El Niño de la Hipoteca- Estando contigo *
Sobre todo cuando tenemos tiempo para pensar en ello.
Casi siempre he sido consciente de mi situación privilegiada en todas las facetas de mi vida, dejando a un lado, de momento, la inmadurez afectiva que creo tener. Mi vida ha sido, y es, rica en experiencias, y esto es algo que agradezco todos los días, pues sé que hay quien, posiblemente sin saberlo, es muy pobre en este sentido.
Mis problemas emocionales consisten fundamentalmente en la falta de control que tengo sobre mis sentimientos y la incapacidad de o bien canalizarlos, o bien compartimentalizar el cerebro, en cualquier caso desviando el flujo del pensamiento a mi antojo y no según surja porque a mis neuronas les apetezca conectarse al límbico de forma constante.

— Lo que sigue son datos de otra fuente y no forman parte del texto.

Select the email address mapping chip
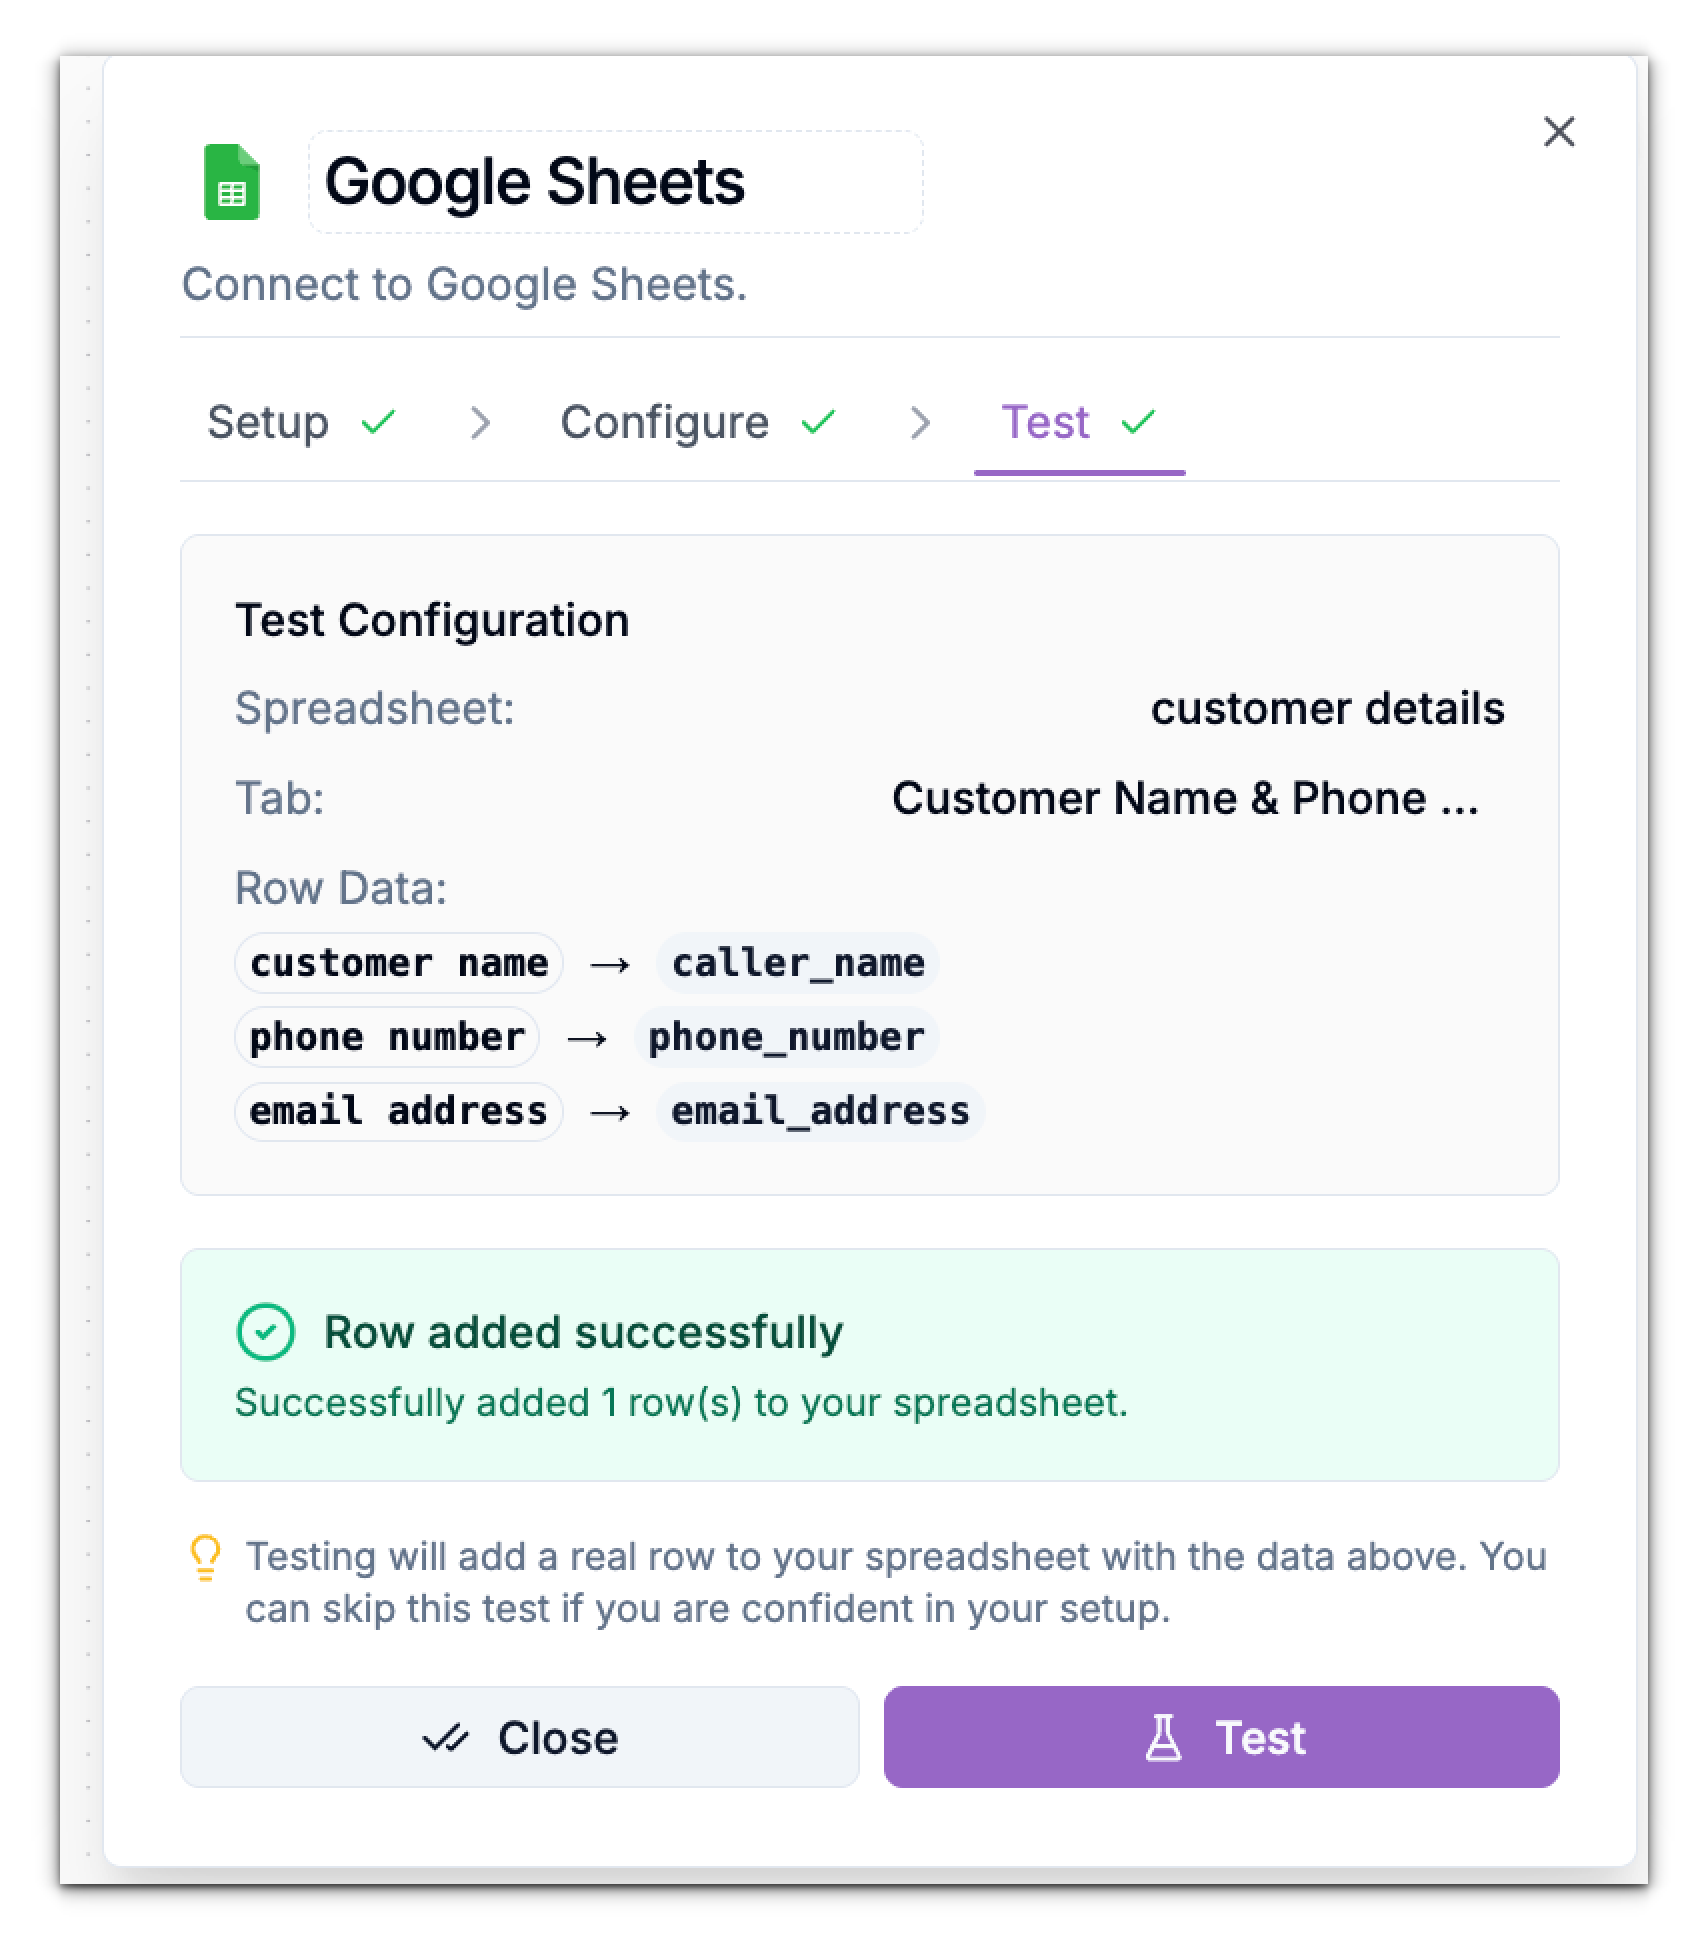 398,1110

Esto deriva en una imposibilidad seria de mantener mi atención en las cosas que me importan, si no me interesan en ese momento. Me explico: los estudios. En el momento en el que he tenido alguna inundación de sentimientos, buena o mala, se me ha ido la pinza, y he echado a perder grande esfuerzos y autoexigencias, constancias de estudio diario, en una sola noche, con la consiguiente disminución de la recompensa en forma de nota. A mis 22 años sé perfectamente que es la esclavitud que me va a amarrar durante, preveo, los próximos dos lustros de mi existencia, pero esa es otra historia **.

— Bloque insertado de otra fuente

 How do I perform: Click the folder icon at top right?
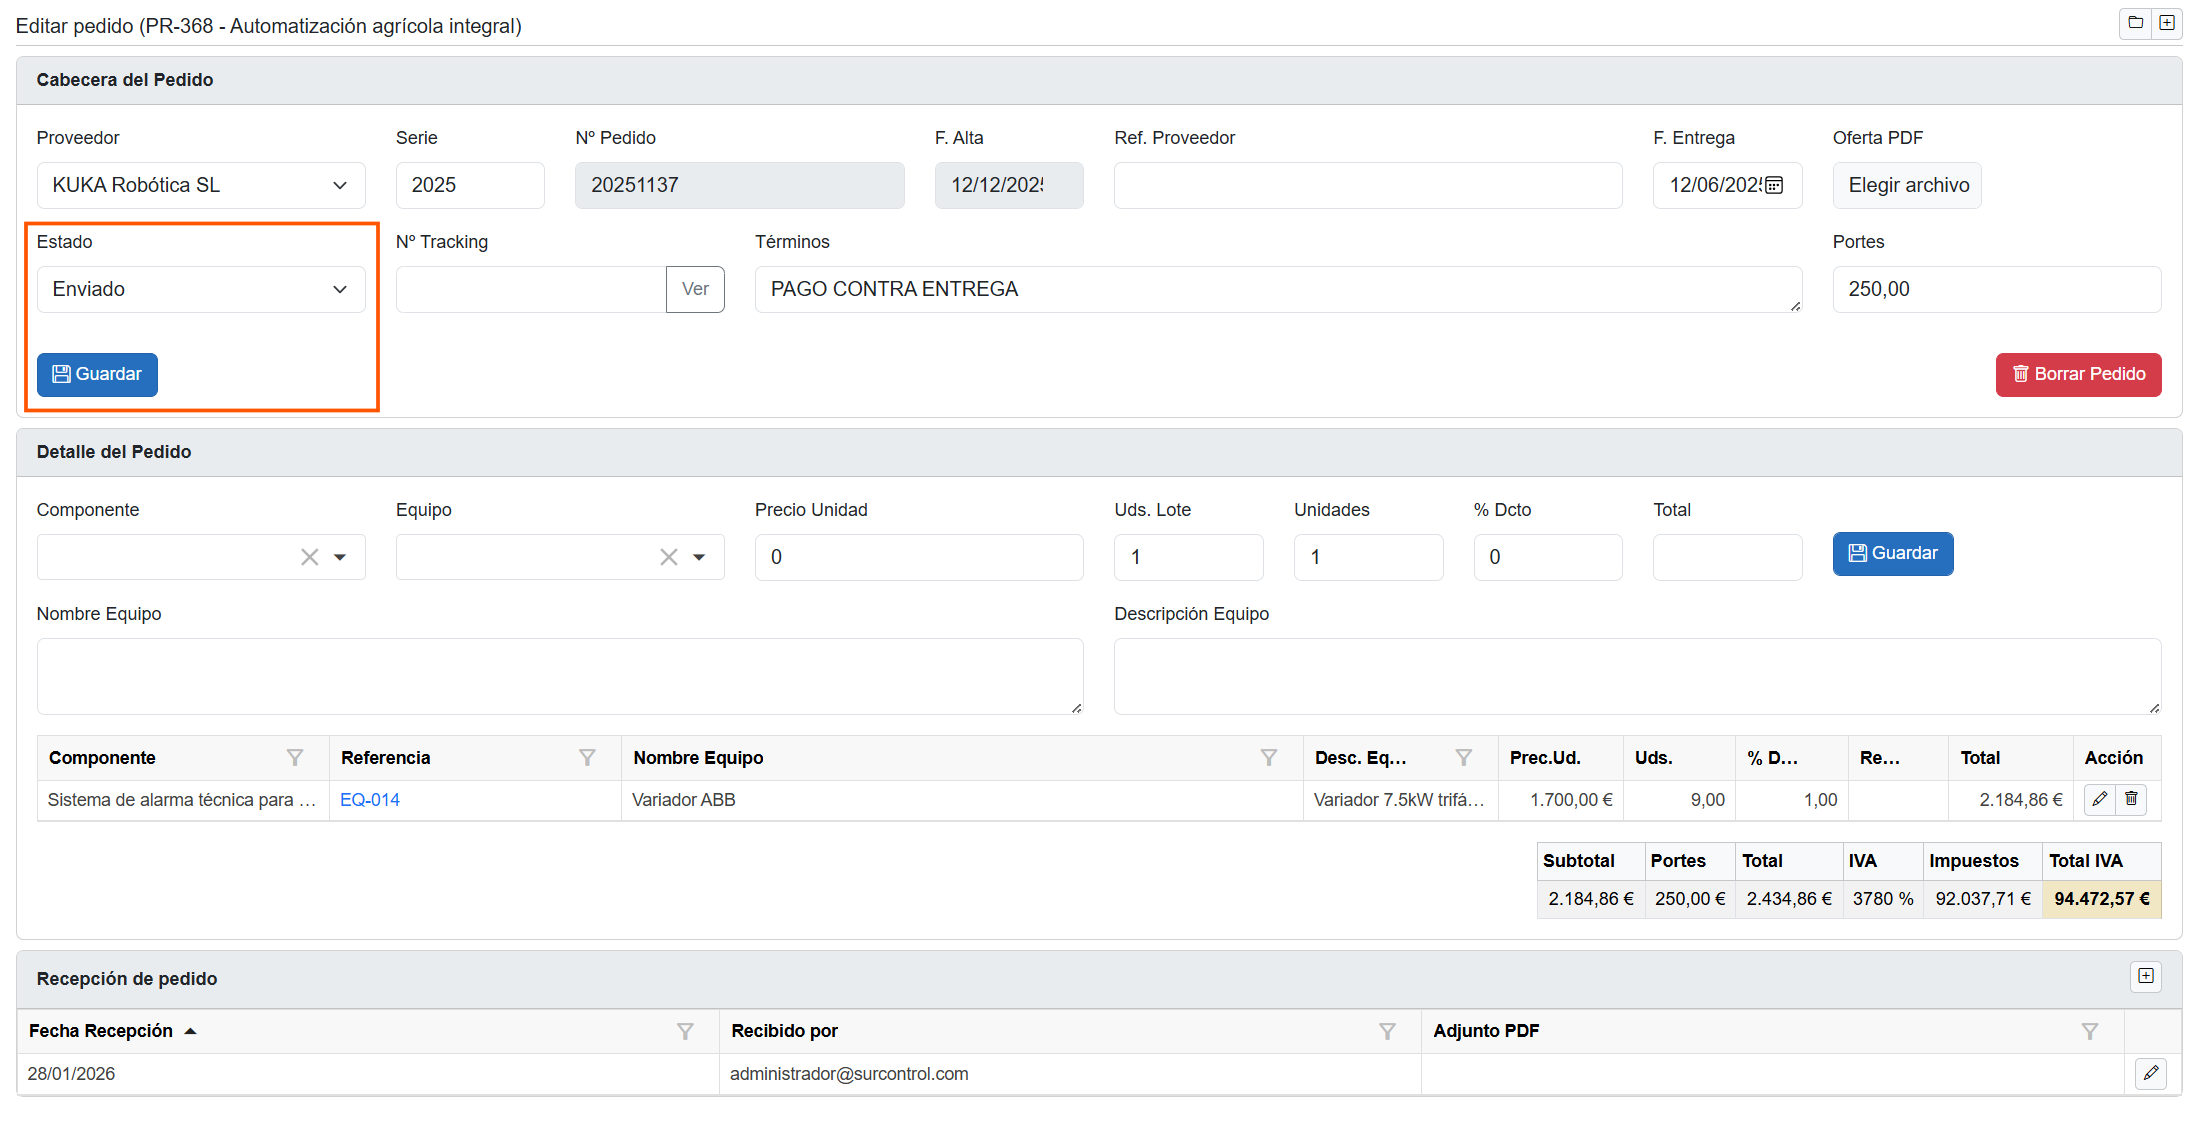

Sé que soy una privilegiada, y lo sé porque he comido un platazo de paella con casi todas las personas a las que más quiero en el mundo ***.
Porque he conocido nuevas personas con quien conecto y comparto a nivel intelectual de forma bidireccional. Y porque aún existen en mi vida personas con las que puedo contar, aun estando a cientos de kilómetros, y varios años, de distancia.
Soy una privilegiada por motivos genéticos y medioambientales y porque, como Coelho, a veces creo que el cosmos conspira para que me salga con la mía casi siempre. Porque se me ha permitido estudiar lo que quiero en una ciudad a la que sé que pertenezco gracias a un (hasta ahora desconocido) sentimiento de hija pródiga, que sé que me une a ella de manera inexorable.
Soy una privilegiada porque tengo los pies fríos y el corazón caliente y los labios listos.
Y sin embargo ****
* Me he sentido muy Tarantino-Kubrick poniendo esta canción, la verdad. Imaginaos que mientras escribía esto con esta música, había una matanza muy, muy sangrienta a mi alrededor.
** Una historia sobre el sentimiento de la responsabilidad y ejemplaridad que me ha hecho, más veces de las que quiero reconocer, ser una absoluta hipócrita y cargar, penitente, con pecados que ni siquiera me había permitido cometer.
*** Faltaba, entre otros, mi hermano, que está en París.
**** Falta un punto y final, y es a propósito. Igual que la casilla del título de la entrada está v a c í a.